All hail Helen!!

All hail Helen!!
Helen Carmona and your humble blogger

Sunday, March 9, 2008

Was it or wasn't it?

One can understand Joe Girardi's frustration over the Francisco Cervelli-Elliott Johnson collision at home plat on Saturday. And one can also understand Rays manager Joe Maddon's insistence that it was a good, aggressive play by a young ballplayer trying to win a game. But when YES Network broadcaster Michael Kay wondered aloud if the play was appropriate in something as "meaningless" as a spring training game, was he right in how he labeled the game? It depends on whose perspective one chooses to adopt.

Certainly by that point in the game -- the top of the ninth inning -- the game was meaningless to Girardi. He has a (relatively) secure job and he has the majority of his Yankee roster already penciled in. Most of the Yankees on the field at the time of the play have no shot at making the big club out of spring training. But what about Johnson?

Although he is rumored to be headed down to the minors for Opening Day, he has every right to expect that his every move is being scrutinized by Rays management. And in an organization loaded with young talent -- young, unpredictable talent -- a player like Johnson could get the call up anytime. Showing determination and hustle on a play like the collision with Cervelli could be the difference between being called up in June or called up in August, or being called up never.
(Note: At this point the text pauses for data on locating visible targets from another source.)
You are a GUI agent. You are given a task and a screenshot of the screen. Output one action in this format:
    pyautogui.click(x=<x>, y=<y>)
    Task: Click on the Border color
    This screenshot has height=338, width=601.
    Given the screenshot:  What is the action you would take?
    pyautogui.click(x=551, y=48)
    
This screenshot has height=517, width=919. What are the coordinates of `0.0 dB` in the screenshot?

Did it appear as if Elliott deliberately lowered his shoulder just to nail Cervelli in the gut? Yes. Did it look as if there was ample room for Elliott to execute a hook slide around the third-base edge of the plate? Yes. Is there any way for Yankee fans to know if either of the above answers are dead-certain yesses? No, not really.

Unfortunately, that's baseball. Guys get hurt. Some Yankee fans are getting emotional about the play, and Girardi's mild stoking of the fire won't calm any of that. But emotion aside, there is no clear-cut right or wrong side to take here.

Living in Taiwan, I don't have many chances to listen to NYC-area talk radio, so I don't know what the pulse of the Yankee fans is on this issue. Had it been Jorge Posada who had gone down -- no disrespect to Francisco Cervelli intended -- then Joe Maddon might have wanted to move his club out of Tampoa and to Miami on the overnight train. Yankee fans in Florida for spring training might have started a Battle by the Bay. Posada's hypothetical involvement still would not have made the play any worse, however. Elliott, I think, should get a pass on this one.